| ASSIGNED TASK |
The listing must be copied out in full and exactly; no images go with it.

——————————

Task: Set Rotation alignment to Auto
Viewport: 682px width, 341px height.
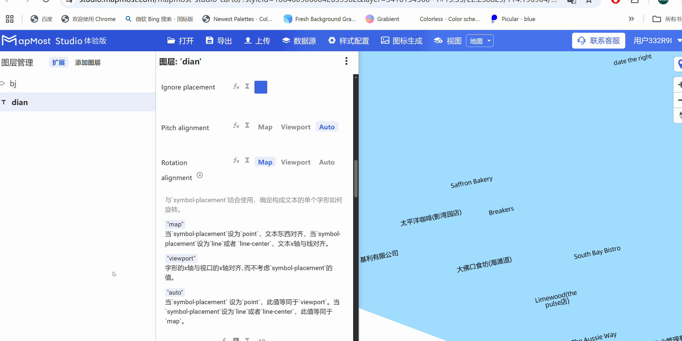Action: click(326, 162)
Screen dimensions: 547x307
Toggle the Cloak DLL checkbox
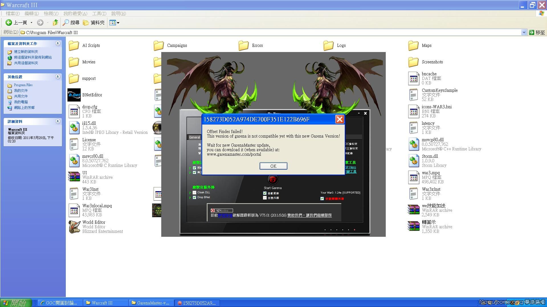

——————————

| TASK RESPONSE |
Task: Set Rotation alignment to Auto
Viewport: 682px width, 341px height.
Action: click(326, 162)
Screen dimensions: 547x307
Toggle the Cloak DLL checkbox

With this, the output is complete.